GIVEN PASSAGE |
▽
Thursday, April 29, 2010

Good News for Beer Drinkers ! Tours from Melbourne

Top Down Tours who operates Cabriolet Chevrolets has joined the Australia Card and offers a 10% discount on their Beer Tours to Yarra Valley.

On this tour you visit the Major Watering Holes in Yarra Valley and have the opportunity to discover the “divine drink” which was a gift from the Gods according to the ancient and not so ancient or as one bloke puts it; Without question, the greatest invention in the history of mankind is beer.

Well, here is an opportunity to check out the Beers of Yarra Valley. You start this tour by travelling the winding roads of Warrandyte to Healesville where you visit Buckleys Brewery named after William Buckley, the famous escaped convict. The beers are traditionally brewed, non-filtered and full flavoured. This is Yarra Valleys First Traditional Brewery with Solar Heated Brew. There are 4 beers to choose from. This is where you will be taken through the brewery and shown the step by step production method of making Beer.
△
In the beer tour post, who is Buckleys Brewery named after? The lines after this text have nothing to do with the task.

DATASET SECTION |
▽
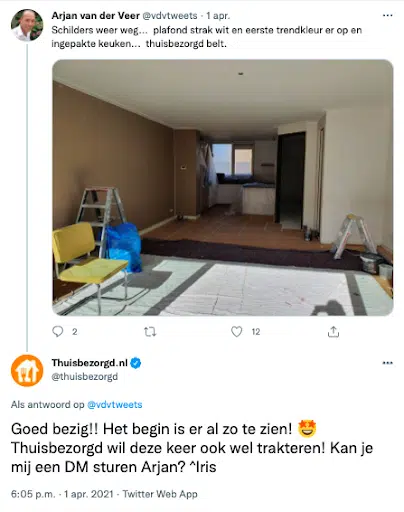
Task: Open three-dot menu on Thuisbezorgd.nl reply
Action: point(387,363)
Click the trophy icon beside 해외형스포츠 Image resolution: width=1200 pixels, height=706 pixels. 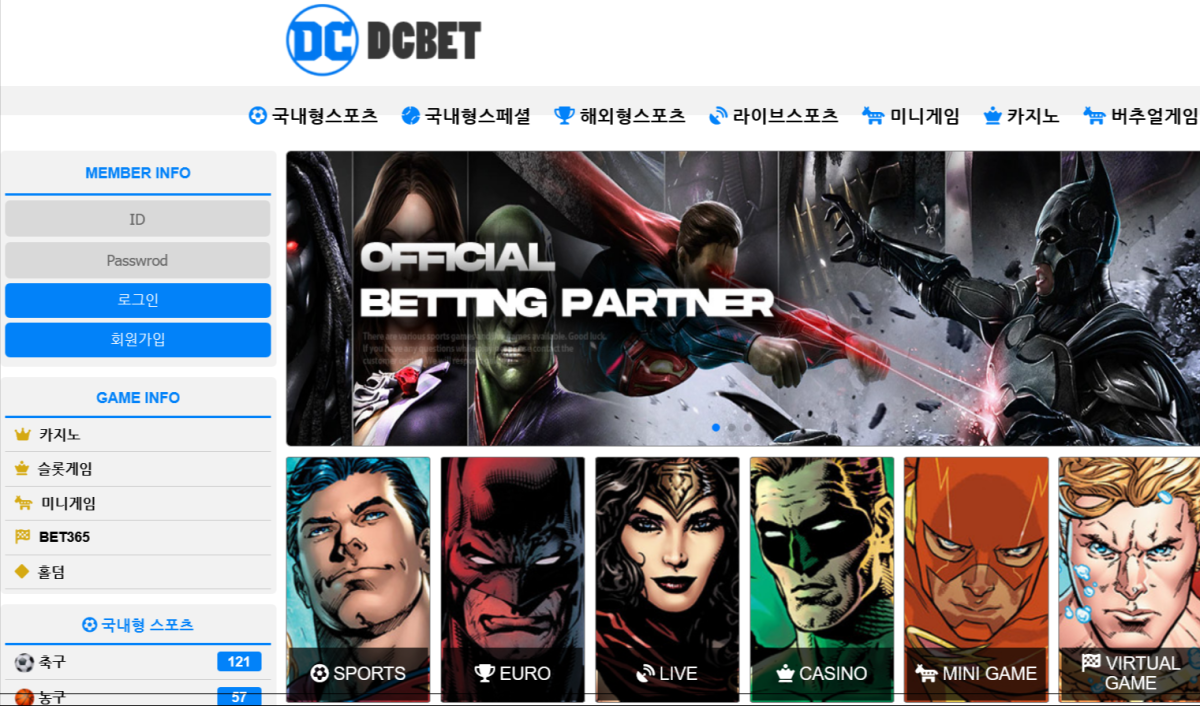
△
ANSWER TO THIS TASK |
William Buckley, the famous escaped convict.